Au cours du PDAC 2026, poursuit la même source, la RDC a mis en avant l’ampleur de ses opportunités d’investissement, particulièrement dans les minéraux critiques indispensables à la transition énergétique mondiale. Le gouvernement congolais, à travers le ministre Louis Watum Kabamba, a également présenté les réformes engagées en matière de gouvernance, de transparence et de traçabilité dans le secteur minier, ainsi que sa politique de transformation locale des minerais à travers la mise en place de zones économiques spéciales.
Dans son intervention, le ministre des Mines a insisté sur la nécessité de créer un environnement favorable aux investissements responsables.
« Il ne suffit pas d’avoir des minéraux critiques. Il faut créer les conditions nécessaires à l’investissement pour transformer ce potentiel en richesse tangible. Nos lois et notre administration sont les meilleurs alliés de l’investisseur », a-t-il déclaré.
Il a notamment évoqué la stabilité fiscale, les facilités administratives et la modernisation du cadre réglementaire comme des atouts majeurs pour rassurer les investisseurs internationaux.

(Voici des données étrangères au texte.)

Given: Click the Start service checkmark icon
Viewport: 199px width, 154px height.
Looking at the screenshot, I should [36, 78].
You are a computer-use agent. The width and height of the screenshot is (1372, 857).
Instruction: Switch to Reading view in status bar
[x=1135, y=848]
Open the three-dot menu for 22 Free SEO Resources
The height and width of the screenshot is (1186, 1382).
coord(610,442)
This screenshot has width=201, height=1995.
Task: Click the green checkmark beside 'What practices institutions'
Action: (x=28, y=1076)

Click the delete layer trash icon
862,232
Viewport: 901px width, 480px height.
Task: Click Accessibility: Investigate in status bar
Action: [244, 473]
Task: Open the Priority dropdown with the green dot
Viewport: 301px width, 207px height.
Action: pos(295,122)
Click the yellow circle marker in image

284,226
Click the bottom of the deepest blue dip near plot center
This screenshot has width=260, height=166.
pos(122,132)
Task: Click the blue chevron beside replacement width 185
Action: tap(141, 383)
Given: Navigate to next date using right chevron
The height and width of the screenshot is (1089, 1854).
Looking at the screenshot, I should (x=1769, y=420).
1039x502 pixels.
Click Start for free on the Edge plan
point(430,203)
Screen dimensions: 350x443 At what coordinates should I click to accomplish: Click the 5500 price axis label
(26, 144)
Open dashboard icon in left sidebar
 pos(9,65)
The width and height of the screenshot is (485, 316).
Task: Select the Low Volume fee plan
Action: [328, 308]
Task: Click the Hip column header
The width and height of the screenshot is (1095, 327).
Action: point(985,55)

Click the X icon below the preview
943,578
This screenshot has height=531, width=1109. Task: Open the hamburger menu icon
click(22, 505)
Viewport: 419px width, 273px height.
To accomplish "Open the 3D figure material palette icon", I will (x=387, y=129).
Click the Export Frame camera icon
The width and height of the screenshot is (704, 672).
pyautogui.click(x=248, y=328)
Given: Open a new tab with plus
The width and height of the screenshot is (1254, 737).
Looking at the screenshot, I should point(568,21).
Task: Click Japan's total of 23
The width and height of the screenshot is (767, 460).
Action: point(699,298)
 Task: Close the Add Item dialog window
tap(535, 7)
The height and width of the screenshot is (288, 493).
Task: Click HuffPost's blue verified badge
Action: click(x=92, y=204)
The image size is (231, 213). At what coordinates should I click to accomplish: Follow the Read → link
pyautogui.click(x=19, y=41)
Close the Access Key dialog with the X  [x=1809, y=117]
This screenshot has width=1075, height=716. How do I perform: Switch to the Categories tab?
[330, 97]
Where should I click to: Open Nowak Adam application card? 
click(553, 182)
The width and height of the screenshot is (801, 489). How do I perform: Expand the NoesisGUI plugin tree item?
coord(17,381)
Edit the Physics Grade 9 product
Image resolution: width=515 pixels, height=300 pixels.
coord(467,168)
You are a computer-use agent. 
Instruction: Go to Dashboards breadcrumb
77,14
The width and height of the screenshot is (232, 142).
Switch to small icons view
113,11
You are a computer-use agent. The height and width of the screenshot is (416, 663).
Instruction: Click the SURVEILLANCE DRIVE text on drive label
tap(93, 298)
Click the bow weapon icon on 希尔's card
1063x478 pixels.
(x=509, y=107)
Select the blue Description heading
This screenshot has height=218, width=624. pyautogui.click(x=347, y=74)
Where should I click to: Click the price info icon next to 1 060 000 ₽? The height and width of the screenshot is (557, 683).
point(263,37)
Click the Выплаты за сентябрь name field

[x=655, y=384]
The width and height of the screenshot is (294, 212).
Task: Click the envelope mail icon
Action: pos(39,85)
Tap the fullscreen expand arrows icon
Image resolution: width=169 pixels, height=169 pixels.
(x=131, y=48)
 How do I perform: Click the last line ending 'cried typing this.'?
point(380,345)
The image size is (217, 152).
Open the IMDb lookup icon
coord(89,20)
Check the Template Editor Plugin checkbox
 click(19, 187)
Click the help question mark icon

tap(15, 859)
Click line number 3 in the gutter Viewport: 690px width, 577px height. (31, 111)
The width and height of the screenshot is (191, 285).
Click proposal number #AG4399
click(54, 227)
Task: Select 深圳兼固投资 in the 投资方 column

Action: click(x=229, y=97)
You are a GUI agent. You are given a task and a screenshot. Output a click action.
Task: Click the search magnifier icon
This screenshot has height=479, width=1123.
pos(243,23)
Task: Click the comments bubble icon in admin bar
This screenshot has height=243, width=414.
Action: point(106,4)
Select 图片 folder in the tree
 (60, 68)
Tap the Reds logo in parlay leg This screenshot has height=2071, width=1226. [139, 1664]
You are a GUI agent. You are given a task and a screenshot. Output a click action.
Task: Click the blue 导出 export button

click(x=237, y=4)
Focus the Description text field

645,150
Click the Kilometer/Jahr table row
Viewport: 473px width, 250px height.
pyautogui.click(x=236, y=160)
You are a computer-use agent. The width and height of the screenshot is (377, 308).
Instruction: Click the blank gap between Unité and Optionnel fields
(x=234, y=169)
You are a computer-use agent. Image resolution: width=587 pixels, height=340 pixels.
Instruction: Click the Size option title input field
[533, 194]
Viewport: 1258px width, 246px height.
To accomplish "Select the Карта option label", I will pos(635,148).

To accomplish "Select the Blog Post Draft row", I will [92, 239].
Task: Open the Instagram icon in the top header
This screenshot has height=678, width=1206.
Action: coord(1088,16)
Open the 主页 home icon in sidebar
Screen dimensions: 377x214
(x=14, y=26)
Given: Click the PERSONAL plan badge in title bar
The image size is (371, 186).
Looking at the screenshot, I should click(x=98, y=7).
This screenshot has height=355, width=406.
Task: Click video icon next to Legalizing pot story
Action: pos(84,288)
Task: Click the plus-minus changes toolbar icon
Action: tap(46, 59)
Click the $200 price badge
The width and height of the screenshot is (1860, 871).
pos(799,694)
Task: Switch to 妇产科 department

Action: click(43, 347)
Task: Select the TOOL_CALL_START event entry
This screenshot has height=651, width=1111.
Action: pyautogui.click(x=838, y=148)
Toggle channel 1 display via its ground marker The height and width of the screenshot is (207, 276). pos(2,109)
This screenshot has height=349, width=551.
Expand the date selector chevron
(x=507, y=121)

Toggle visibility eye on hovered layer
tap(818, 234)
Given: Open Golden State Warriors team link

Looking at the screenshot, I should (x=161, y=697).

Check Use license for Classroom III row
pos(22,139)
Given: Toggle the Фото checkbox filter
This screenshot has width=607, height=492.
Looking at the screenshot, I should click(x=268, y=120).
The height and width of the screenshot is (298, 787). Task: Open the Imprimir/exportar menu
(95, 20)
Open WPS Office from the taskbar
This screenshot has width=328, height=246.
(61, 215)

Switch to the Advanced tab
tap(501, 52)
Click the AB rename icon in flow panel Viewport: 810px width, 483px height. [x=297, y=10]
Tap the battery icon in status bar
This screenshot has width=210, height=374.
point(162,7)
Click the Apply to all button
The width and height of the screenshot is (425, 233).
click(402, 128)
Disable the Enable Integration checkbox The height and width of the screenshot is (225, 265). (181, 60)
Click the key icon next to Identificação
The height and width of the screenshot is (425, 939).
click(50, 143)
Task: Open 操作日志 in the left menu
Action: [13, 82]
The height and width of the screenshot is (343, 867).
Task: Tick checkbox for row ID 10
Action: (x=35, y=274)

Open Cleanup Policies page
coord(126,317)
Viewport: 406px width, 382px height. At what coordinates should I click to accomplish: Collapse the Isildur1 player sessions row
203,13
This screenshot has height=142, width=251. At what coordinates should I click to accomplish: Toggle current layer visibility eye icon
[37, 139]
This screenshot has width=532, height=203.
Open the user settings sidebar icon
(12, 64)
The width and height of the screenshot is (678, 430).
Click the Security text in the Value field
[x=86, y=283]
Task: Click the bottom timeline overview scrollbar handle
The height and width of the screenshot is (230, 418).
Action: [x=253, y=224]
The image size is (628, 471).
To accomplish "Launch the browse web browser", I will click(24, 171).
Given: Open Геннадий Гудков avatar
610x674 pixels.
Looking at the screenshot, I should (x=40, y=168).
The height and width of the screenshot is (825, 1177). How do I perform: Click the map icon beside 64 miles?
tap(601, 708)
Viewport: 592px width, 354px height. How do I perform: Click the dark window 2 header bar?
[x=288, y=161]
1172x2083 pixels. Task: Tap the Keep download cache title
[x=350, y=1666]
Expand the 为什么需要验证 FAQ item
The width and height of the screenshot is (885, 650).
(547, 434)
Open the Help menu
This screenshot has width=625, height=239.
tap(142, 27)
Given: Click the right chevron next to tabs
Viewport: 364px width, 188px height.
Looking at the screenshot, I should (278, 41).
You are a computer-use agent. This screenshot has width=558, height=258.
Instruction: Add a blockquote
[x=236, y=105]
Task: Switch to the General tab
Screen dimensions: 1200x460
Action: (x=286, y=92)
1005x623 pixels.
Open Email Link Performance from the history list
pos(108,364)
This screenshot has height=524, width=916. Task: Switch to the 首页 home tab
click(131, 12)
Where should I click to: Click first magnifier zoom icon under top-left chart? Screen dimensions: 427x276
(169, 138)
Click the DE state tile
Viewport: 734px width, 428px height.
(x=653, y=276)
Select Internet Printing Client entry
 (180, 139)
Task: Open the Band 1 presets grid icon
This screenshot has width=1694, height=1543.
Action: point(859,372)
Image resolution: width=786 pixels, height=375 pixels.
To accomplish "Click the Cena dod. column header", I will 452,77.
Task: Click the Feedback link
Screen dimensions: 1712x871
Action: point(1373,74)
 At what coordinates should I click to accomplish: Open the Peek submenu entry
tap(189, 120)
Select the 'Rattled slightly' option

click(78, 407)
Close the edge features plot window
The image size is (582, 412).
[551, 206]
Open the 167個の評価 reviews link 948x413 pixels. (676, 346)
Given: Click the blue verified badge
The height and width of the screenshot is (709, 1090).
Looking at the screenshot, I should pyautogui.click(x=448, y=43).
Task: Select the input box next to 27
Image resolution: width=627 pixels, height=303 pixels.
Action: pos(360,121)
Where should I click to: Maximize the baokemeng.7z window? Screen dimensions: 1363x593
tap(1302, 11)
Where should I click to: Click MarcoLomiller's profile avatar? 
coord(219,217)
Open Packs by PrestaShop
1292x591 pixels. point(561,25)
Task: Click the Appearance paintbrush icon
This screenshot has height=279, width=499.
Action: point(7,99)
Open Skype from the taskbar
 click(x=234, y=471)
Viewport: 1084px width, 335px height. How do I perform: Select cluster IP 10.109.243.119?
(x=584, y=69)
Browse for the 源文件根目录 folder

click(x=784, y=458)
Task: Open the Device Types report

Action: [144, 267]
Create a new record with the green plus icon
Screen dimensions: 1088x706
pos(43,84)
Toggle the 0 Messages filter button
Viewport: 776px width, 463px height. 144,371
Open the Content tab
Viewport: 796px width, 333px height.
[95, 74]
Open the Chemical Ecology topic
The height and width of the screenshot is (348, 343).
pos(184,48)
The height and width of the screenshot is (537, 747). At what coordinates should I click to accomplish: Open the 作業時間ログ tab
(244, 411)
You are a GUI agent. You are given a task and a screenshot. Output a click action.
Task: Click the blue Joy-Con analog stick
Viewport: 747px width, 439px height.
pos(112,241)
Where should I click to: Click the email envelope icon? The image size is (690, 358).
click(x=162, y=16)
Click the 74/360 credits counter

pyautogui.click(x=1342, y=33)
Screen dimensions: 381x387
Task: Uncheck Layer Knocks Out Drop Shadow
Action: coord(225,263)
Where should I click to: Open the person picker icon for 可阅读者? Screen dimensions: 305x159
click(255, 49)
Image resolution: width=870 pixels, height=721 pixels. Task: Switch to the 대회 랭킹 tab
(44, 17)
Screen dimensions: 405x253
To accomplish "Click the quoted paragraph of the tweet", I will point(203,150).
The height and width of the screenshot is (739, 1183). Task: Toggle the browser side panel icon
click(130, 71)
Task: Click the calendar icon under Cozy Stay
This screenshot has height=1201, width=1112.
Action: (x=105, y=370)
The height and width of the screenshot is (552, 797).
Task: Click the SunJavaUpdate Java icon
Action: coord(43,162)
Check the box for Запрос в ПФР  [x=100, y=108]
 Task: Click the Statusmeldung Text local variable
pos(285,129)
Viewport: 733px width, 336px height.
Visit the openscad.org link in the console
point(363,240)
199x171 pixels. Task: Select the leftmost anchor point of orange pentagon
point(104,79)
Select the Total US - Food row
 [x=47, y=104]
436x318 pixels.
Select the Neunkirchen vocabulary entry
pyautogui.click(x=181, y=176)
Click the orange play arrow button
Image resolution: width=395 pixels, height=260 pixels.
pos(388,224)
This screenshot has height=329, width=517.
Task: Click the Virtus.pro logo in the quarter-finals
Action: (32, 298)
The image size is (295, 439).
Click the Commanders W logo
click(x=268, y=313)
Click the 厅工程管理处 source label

En marge des travaux, ajoute le service de communication du ministère des Mines, Louis Watum Kabamba a visité les stands dédiés à la RDC, notamment celui du ministère des Mines et celui de la province du Lualaba. Ces espaces d’exposition ont permis de mettre en valeur le potentiel minier national et la dynamique des provinces productrices, considérées comme de véritables moteurs de l’économie congolaise.
« Cette présence active à Toronto renforce la visibilité internationale de la RDC et témoigne des efforts entrepris pour moderniser et structurer davantage son secteur extractif », précise la dépêche.
Le ministre congolais des Mines a également pris part au 11ᵉ Sommet international des ministres des Mines. Les discussions ont porté sur l’alignement des stratégies entre pays producteurs et consommateurs, la sécurisation des chaînes d’approvisionnement et le financement des projets liés à la transition énergétique.
Dans un contexte de forte demande mondiale en minerais stratégiques, la RDC entend consolider sa place au cœur de la sécurité minérale mondiale et contribuer activement à la transition énergétique internationale.
La participation congolaise au PDAC 2026 pourrait ainsi déboucher sur de nouveaux investissements dans l’exploration minière et la transformation locale des ressources, tout en favorisant la conclusion de partenariats stratégiques avec des développeurs et financiers internationaux.
À travers ses réformes structurelles et une diplomatie minière assumée, la République démocratique du Congo affiche une ambition claire : transformer son immense potentiel en richesse tangible, renforcer ses relations économiques internationales et s’imposer durablement comme un pilier de l’industrie minière mondiale.